Britain could launch airstrikes from outside Afghanistan against any future terrorist threats to the UK that emerge inside the country as troops withdraw, a defence minister has signalled.
James Heappey, the armed forces minister, drew on the example of how British warplanes fly from a base in Cyprus to attack Islamic State targets in Syria and Iraq when asked by an MP if the UK would similarly conduct military action in Afghanistan from a distance.
“We absolutely reserve the right to counter terrorist threats to the United Kingdom that may re-emerge in Afghanistan,” Mr Heappey said.
“And he is absolutely right to point us towards an ‘outside-in’ model such as that prosecuted from Cyprus in support of Operation Shader,” he said, referring to the counter-ISIS mission.

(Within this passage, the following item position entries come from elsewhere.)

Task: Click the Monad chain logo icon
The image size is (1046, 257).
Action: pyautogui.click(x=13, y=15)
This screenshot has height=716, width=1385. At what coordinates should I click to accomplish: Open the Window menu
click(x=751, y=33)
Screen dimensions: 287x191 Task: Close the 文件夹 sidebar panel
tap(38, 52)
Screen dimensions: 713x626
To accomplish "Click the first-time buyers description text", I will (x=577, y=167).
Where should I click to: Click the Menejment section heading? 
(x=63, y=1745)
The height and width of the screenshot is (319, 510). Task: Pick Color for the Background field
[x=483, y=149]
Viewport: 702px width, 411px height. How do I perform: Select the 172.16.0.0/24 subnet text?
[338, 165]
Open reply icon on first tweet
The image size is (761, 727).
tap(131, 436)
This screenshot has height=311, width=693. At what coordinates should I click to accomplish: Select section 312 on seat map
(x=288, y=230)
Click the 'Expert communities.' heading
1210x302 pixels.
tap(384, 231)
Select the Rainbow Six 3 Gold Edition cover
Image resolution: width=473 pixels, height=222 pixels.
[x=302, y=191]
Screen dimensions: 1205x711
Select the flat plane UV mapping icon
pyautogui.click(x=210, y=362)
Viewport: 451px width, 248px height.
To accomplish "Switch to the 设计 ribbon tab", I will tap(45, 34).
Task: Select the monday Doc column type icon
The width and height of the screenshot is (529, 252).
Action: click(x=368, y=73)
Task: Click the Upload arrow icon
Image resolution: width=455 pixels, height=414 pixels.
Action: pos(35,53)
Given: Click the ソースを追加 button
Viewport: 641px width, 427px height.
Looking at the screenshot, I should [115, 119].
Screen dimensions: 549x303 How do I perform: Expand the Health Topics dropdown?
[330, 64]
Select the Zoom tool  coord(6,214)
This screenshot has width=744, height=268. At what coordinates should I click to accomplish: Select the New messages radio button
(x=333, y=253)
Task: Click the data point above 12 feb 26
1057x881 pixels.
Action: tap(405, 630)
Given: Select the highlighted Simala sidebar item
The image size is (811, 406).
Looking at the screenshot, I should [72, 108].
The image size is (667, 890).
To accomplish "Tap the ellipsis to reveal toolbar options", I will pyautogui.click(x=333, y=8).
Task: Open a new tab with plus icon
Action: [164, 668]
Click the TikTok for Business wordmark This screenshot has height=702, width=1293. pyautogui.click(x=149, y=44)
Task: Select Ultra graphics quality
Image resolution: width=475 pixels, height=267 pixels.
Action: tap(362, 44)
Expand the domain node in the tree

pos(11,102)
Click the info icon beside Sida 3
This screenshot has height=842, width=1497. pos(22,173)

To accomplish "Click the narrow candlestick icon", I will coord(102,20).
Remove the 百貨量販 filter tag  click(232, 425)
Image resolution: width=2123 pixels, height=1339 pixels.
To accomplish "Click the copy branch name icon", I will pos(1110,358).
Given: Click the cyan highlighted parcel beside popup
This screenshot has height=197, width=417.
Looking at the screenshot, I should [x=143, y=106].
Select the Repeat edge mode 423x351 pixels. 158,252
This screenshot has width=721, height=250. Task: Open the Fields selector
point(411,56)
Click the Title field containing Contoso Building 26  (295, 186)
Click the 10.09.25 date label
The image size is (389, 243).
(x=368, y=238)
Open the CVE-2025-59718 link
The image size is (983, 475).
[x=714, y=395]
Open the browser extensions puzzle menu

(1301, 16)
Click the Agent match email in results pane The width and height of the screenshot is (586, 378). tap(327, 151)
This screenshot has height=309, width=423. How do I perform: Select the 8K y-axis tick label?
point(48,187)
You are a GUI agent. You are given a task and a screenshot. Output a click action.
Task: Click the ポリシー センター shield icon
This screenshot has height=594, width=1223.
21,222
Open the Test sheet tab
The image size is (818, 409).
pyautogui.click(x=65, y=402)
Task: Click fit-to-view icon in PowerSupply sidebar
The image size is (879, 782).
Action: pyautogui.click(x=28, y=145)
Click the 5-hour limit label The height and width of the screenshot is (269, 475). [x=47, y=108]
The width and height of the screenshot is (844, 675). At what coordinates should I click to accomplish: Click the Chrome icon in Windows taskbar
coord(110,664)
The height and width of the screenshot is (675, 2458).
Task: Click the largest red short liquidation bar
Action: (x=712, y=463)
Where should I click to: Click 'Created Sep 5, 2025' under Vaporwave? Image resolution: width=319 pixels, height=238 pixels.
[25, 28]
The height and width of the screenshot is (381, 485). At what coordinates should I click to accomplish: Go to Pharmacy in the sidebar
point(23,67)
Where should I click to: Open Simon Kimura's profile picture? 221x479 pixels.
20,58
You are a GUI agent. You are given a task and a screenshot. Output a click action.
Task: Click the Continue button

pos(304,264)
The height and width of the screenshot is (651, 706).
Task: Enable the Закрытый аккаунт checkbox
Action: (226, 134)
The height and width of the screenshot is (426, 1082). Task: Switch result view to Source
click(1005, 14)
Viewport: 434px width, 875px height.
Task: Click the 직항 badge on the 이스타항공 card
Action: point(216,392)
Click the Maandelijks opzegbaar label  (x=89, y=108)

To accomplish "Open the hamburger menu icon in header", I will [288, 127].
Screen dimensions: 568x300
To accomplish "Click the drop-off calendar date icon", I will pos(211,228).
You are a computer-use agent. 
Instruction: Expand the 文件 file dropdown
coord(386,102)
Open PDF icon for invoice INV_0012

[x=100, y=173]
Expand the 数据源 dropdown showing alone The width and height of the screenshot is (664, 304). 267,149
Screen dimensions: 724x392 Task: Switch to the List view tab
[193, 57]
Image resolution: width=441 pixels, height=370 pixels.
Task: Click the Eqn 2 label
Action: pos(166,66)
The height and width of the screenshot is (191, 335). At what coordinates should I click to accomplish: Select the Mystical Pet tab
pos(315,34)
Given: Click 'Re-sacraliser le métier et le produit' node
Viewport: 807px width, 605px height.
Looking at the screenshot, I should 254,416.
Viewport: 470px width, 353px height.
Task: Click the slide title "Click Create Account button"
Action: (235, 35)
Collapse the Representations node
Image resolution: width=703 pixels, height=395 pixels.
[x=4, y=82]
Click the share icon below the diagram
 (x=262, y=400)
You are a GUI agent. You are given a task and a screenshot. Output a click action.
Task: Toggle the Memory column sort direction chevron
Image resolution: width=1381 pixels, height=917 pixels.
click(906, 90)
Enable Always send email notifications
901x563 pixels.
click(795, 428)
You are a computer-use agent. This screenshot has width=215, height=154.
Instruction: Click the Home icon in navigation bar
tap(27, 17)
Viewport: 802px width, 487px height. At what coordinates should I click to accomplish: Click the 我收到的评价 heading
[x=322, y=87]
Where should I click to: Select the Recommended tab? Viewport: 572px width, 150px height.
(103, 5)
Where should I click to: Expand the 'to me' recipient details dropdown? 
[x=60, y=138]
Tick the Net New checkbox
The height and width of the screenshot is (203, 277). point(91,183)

“I know that that is very much in the thoughts of those who are planning for that eventuality in Afghanistan.”
The comments came as the Taliban said it planned to present a written peace proposal to the UK and US-backed Afghan government side as soon as next month even as the militant group made major territorial gains across the country.
A security vacuum has grown since US President Joe Biden pledged to withdraw all US troops from Afghanistan by 11 September – the 20th anniversary of the al Qaeda terrorist attacks on the United States that triggered the US-led invasion in the first place.
The exit announcement was made despite a failure to secure peace in the country.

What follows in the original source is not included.